What is the concept of fuzziness?
Fuzziness is a general concept that is used in many fields (mathematics, linguistics, electronics, psychology) when the boundary or value of an application varies according to the context or conditions. In fuzzy protein complexes the conformational ensemble is shifted according to the cellular context to fine-tune activity. Thus fuzziness establishes a direct relationship between structural heterogeneity and protein function, while 'intrinsic disorder' is a structural term that characterizes the unbound state of proteins.

Are fuzzy complexes intrinsically disordered?
Intrinsically disordered proteins often retain a significant degree of structural multiplicity/heterogeneity in their complexes, which will likely be fuzzy.

What is the difference between disordered proteins and fuzzy complexes?
Referred to as intrinsically disordered, proteins lack a well-defined structure in their unbound states. Referred to as fuzzy structures, IDRs may alternatively either fold into ensembles of structured conformations or remain largely disordered, exhibiting a fast exchange of conformations in their bound, complex states.

Why fuzzy complexes are not termed as disordered protein complexes?
The main difference between the two concepts is that fuzziness establishes a direct relationship between structural heterogeneity and protein function. In contrast, 'intrinsic disorder' is a structural term that is mostly used for unbound state of proteins.

How do I know that I have a fuzzy complex?
If a protein region is protease-sensitive in the complex, resists crystallization or is missing from electron density, does not exhibit permanent contacts even in solution-based spectroscopic techniques (NMR, FRET); yet changes affinity, transcriptional or enzymatic activity or regulatory pathways if removed or mutated.

How can I demonstrate the fuzziness of complex?
You will need to demonstrate the structural heterogeneity in the partner-bound form of your protein. You may compare the spectrum of the complex with that in the free form and show the lack of significant shifts. You may also use parameters characterizing the dynamics of proteins and show that they increase upon complex formation. In case you have static fuzziness, you need at least two complex structures of the same region and partner, but exhibiting different forms/interactions. Functionally, you need to have variant(s) with mutations, deletions, truncations affecting the heterogeneous region and compare the affinity/activity/localization to that of wild type protein, demonstrating considerable difference.

How the database helps to analyze my model system?
Fuzzy complexes in the database are categorized based on topology and mechanism. Please relate your protein to those in the same topological category (P,C,F,R) and similar activities. You can also select the organism of your protein. Once these filters are applied, you will see the experimental techniques, which were used to analyze related systems. You may use the PDB or BMRB link for more detailed analysis of spectral data. Each entry has an expanded description page, where the experimental data indicating fuzziness is presented, the molecular mechanisms are elaborated and are the significance of fuzziness is explained. You may compare your model system to other complexes to see the available scenarios within a specific topological setup.
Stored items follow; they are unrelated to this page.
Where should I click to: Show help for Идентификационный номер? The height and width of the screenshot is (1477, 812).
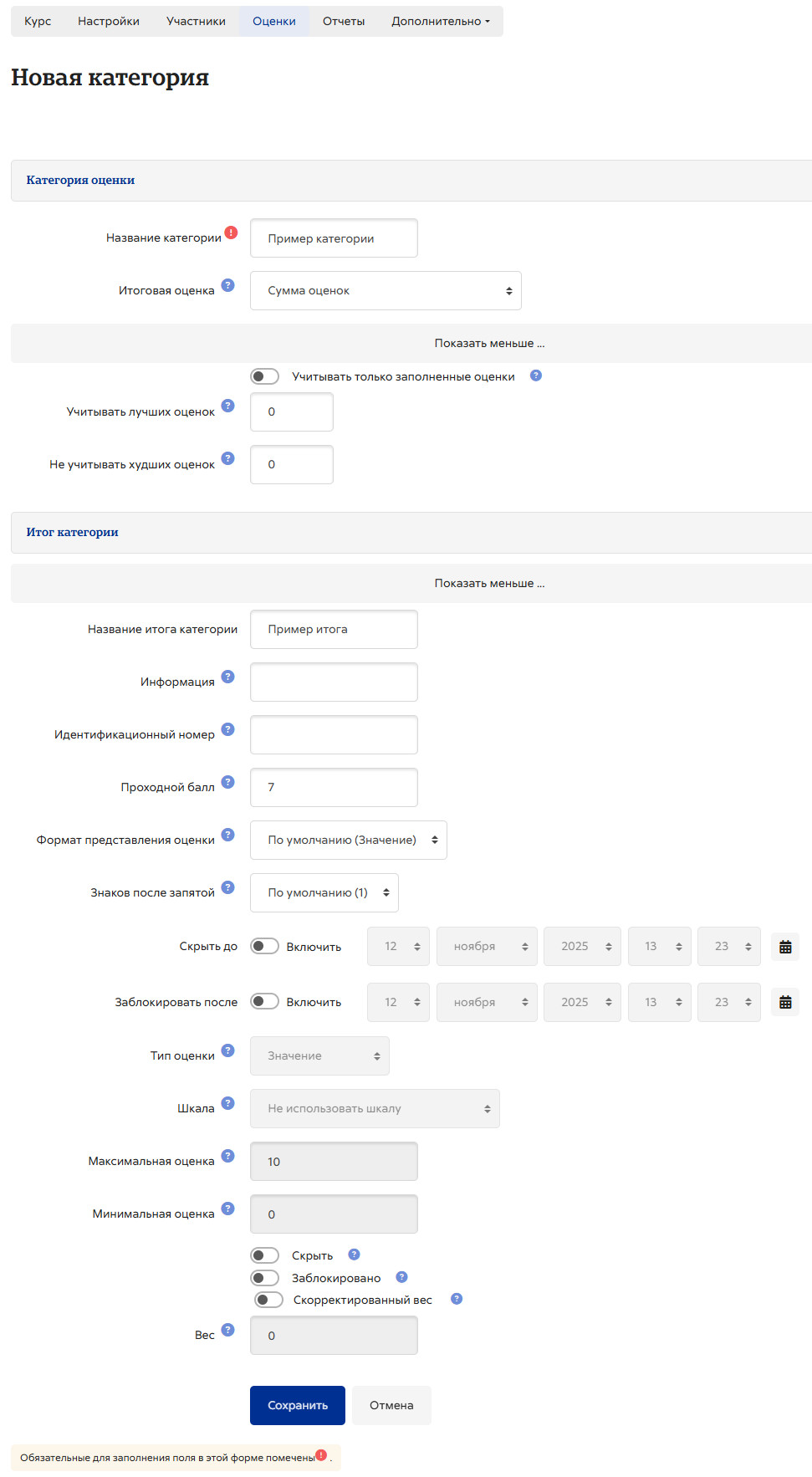pos(227,729)
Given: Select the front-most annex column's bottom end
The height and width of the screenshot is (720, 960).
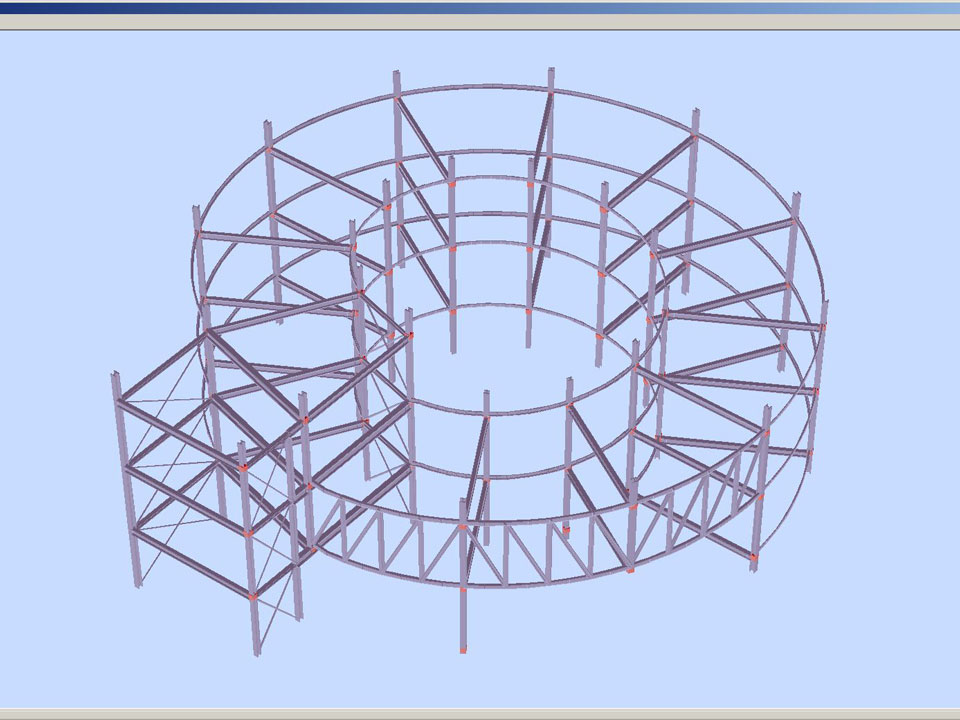Looking at the screenshot, I should point(256,650).
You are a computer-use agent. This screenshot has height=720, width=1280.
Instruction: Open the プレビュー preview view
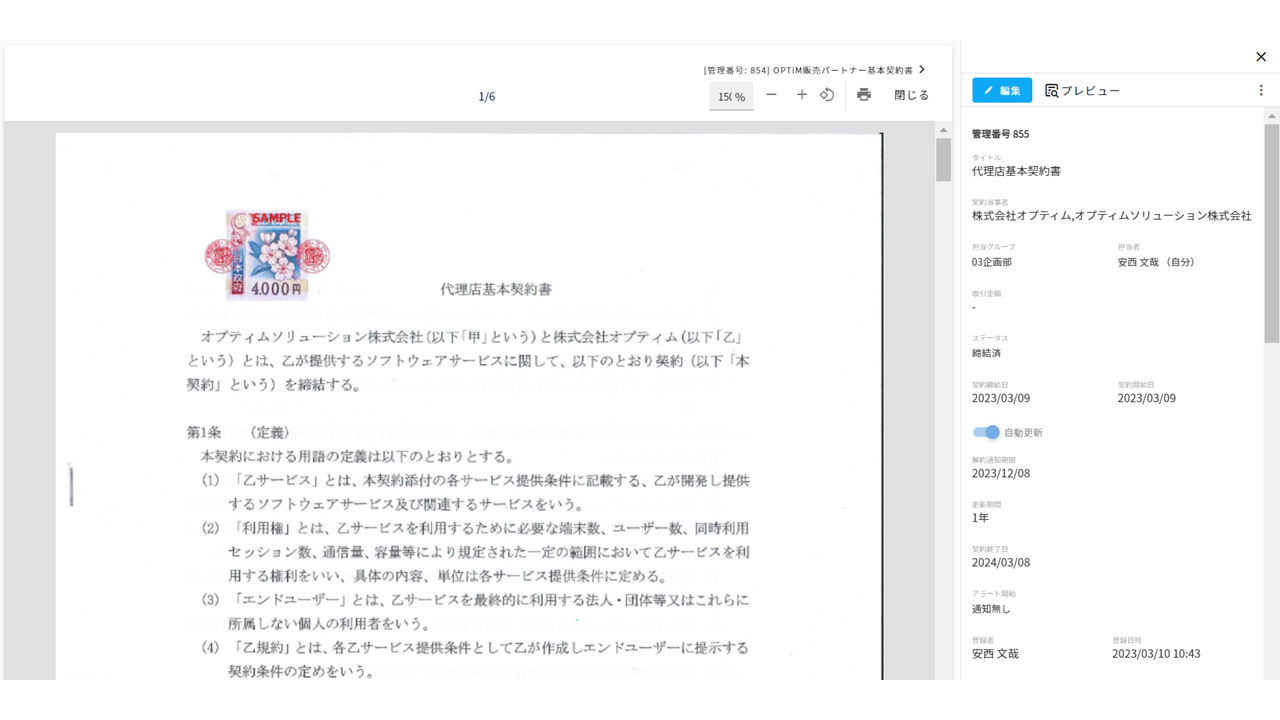pos(1082,91)
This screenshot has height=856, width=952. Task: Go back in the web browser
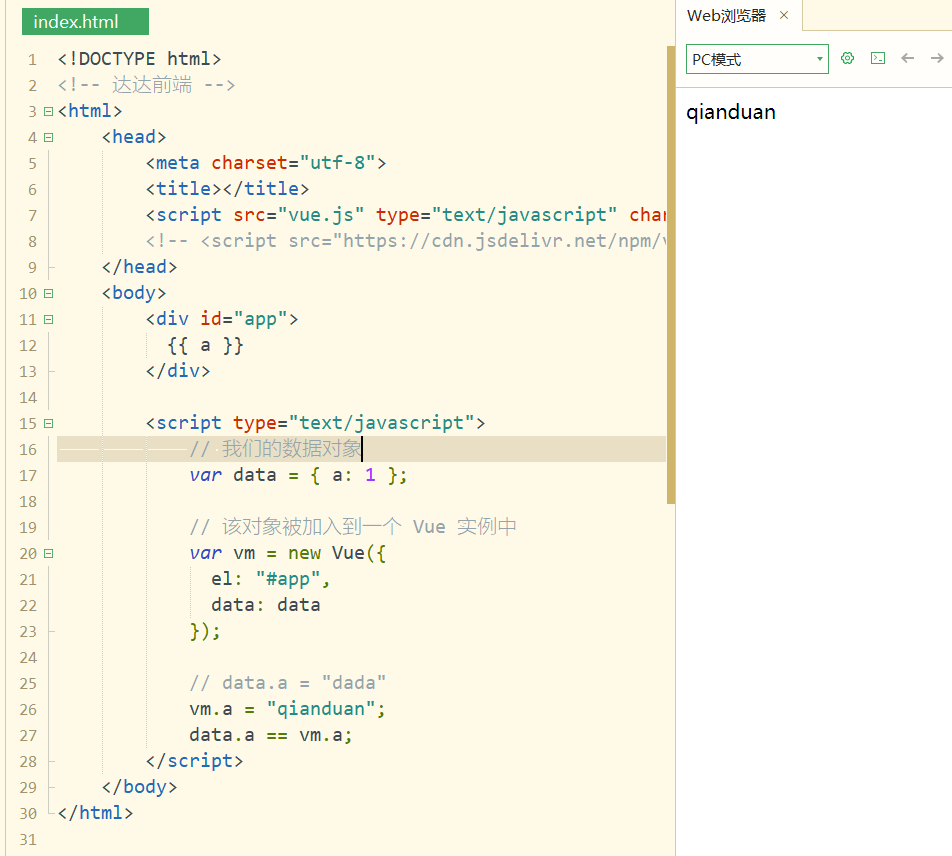(x=908, y=59)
What can I do if my model system turns out to be fuzzy?
Please use the upload page of the FuzDB database, and submit the name of your protein and its partner and the structural as well as the biochemical evidence for fuzziness. The detailed instructions can be found in the upload page. You will be contacted by email to complete the information for a database entry.

What is the significance of fuzziness in structural biology?
Structural biology is engraved in a deterministic relationship between protein sequence, structure and function. Proteins without a well-defined three dimensional conformation in their native state contradict this paradigm. Termed as intrinsically disordered (ID), these proteins transformed our thinking on the structural pre-requisites of biological functions. Upon interacting with their partners however, ID proteins were assumed to adopt a folded state and follow the classical principles.
    The concept of fuzzy complexes brings the importance of structural multiplicity to a new level and establishes a direct relationship between structural heterogeneity and biological function. These proteins not only preserve conformational freedom in their bound forms, but this property also contributes to formation, activity or regulation of their complexes. The direct connection between the conformational ensembles and functions of proteins is the basis of a new, stochastic paradigm, which leads to a more holistic view on how proteins fulfill their biological roles.

How fuzziness can be applied to interpret protein function?
Shifting conformational ensembles of proteins upon signals or changes in context may have significant functional consequences. A specific activity can be up- or downregulated in a variety of ways (gradual, threshold etc.), but can also be switched to a different function. Furthermore, sequence requirements in fuzzy complexes are rather loose, mostly restricted to binding motifs. This allows a high degree of variability in sequence, and a series of different sequences with the same amino acid composition could perform same or similar functions, leading to a more stochastic relationship between sequences, structures and functions of proteins. We propose that this stochastic relationship is also applicable to other proteins, for example to enzymes with globular structures and promiscuous activities.